(EXCERPT PROVIDED)
[start]

News of Harry's deployment immediately became sensational news here and rekindled an emotional debate about whether the red-haired second son of Prince Charles and Princess Diana should be risking his life in war.

When the news was posted Thursday on the Drudge Report Web site, British newspapers and television stations instantly rolled out extensive special reports on the first British royal to see combat since the Falklands War more than 25 years ago.

Those reports included lengthy taped interviews with Harry just before his deployment in December and last week at his Afghan base. Photos and video showed Harry firing a machine gun, patrolling on foot in full combat gear in an Afghan village and washing his socks in a camp sink.

"All my wishes have come true," Harry told reporters in last week's camp interview, wearing a brown military T-shirt and camouflage pants and noting that he had not showered in four days.

"It's very nice to be sort of a normal person for once; I think it's about as normal as I'm going to get," said Harry, now addressed with his rank as Cornet Wales. "It's much better being here experiencing it rather than hearing all the stories of people coming back."

"Prince Hal at last!" said Robert Lacey, a noted royal biographer, referring to Shakespeare's famous warrior prince.

[end]

(WHAT YOU WILL DO)
1. Answer these questions about the article on Prince Harry's deployment:
(a) On which website was the news of the deployment posted?
(b) For how many days had Harry gone without a shower at the time of the camp interview?
(c) Who said "Prince Hal at last!"?
2. Reproduce the article on Prince Harry's deployment from "News of Harry's" up to and including "a camp sink.".
3. Write the next part of the article on Prince Harry's deployment, starting after its last sentence.
The records are separate material, apart from the article about Prince Harry.

[Collected data entries]
[start]

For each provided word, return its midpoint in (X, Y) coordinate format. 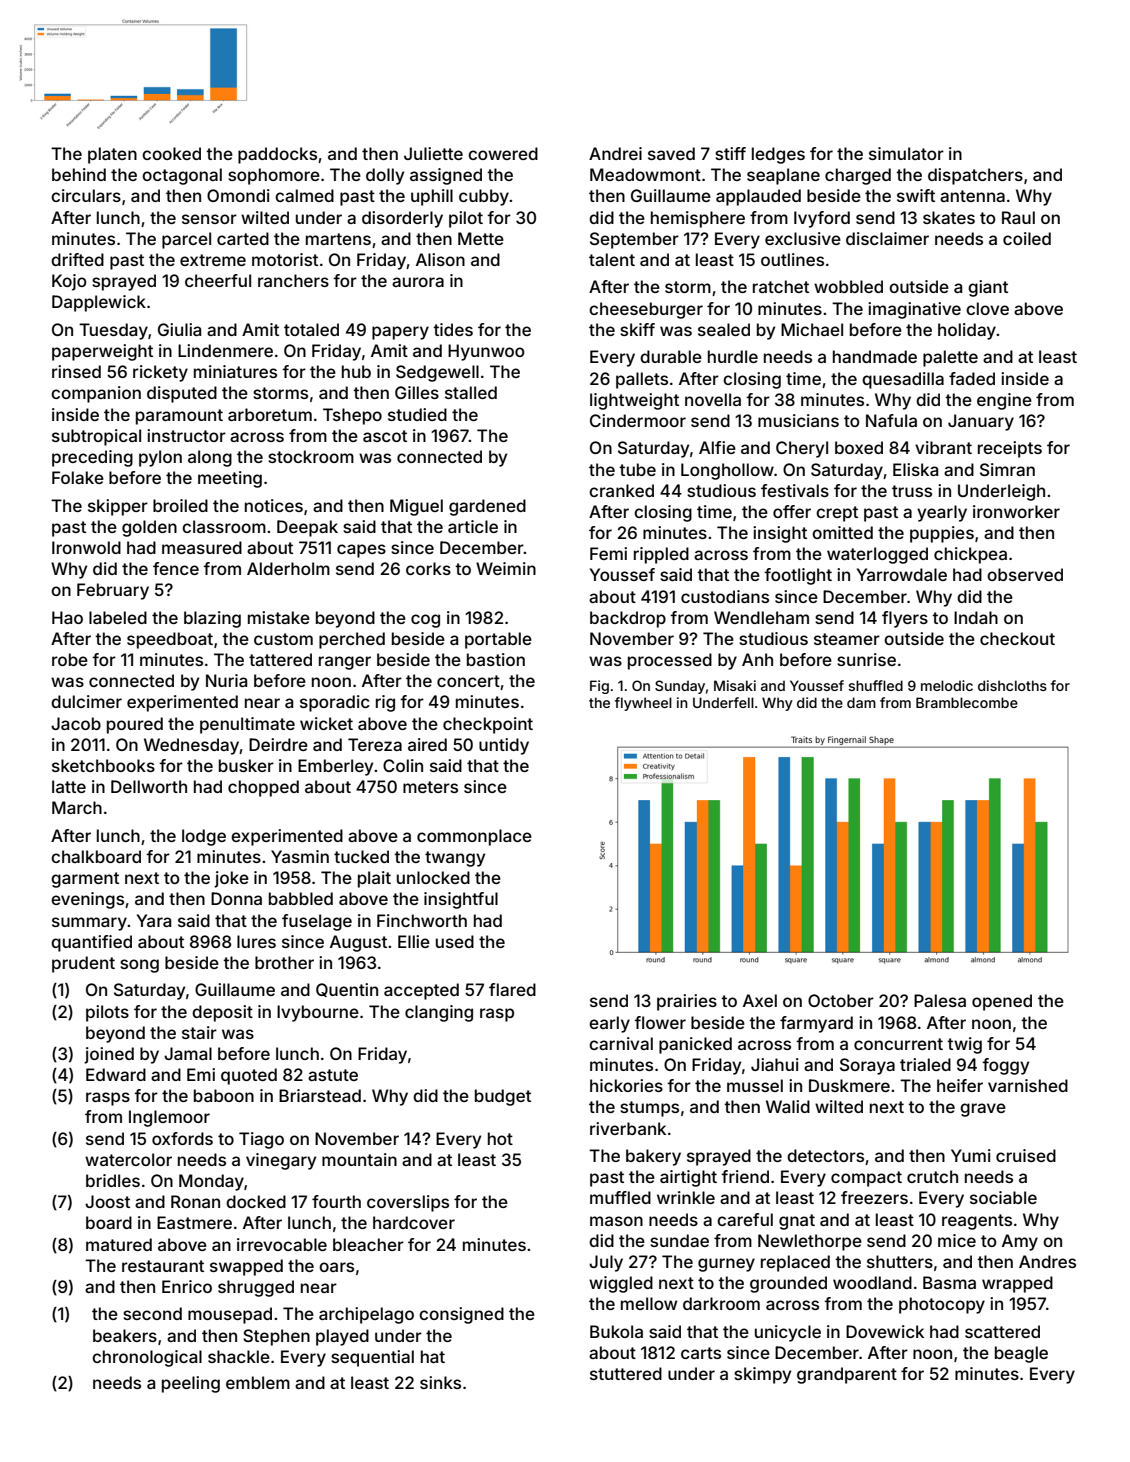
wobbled (848, 286)
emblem (258, 1382)
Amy (1020, 1242)
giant (988, 288)
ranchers (293, 280)
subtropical (96, 437)
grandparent (847, 1375)
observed (1025, 574)
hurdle (733, 356)
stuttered (626, 1373)
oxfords (182, 1138)
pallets (642, 380)
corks (428, 568)
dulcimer (86, 701)
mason (616, 1221)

[end]

(ANSWERS)
1.
(a) The Drudge Report
(b) Four days
(c) Robert Lacey, a noted royal biographer

2.
News of Harry's deployment immediately became sensational news here and rekindled an emotional debate about whether the red-haired second son of Prince Charles and Princess Diana should be risking his life in war.

When the news was posted Thursday on the Drudge Report Web site, British newspapers and television stations instantly rolled out extensive special reports on the first British royal to see combat since the Falklands War more than 25 years ago.

Those reports included lengthy taped interviews with Harry just before his deployment in December and last week at his Afghan base. Photos and video showed Harry firing a machine gun, patrolling on foot in full combat gear in an Afghan village and washing his socks in a camp sink.

3.
Harry's military adventures have been tabloid fodder in Britain since last year, when military commanders decided to deploy him to Iraq, then changed their minds in the face of extensive publicity. Officials said Harry could too easily become an irresistible target for enemy forces, putting himself and his fellow soldiers at unnecessary risk.

In the December interview, one of the most extensive of his life, Harry said he considered leaving the army after being denied an Iraq deployment. The reason he didn't, he said, was "the possibility of this" mission to Afghanistan.

"I would never want to put someone else's life in danger when they have to sit next to the bullet magnet," he said. "But if I'm wanted, if I'm needed, then I will serve my country as I signed up to do."

Perhaps the most startling disclosure Thursday was not that Harry finally got his wish to see combat, but that Britain's famously feisty media agreed, en masse, to keep quiet about it.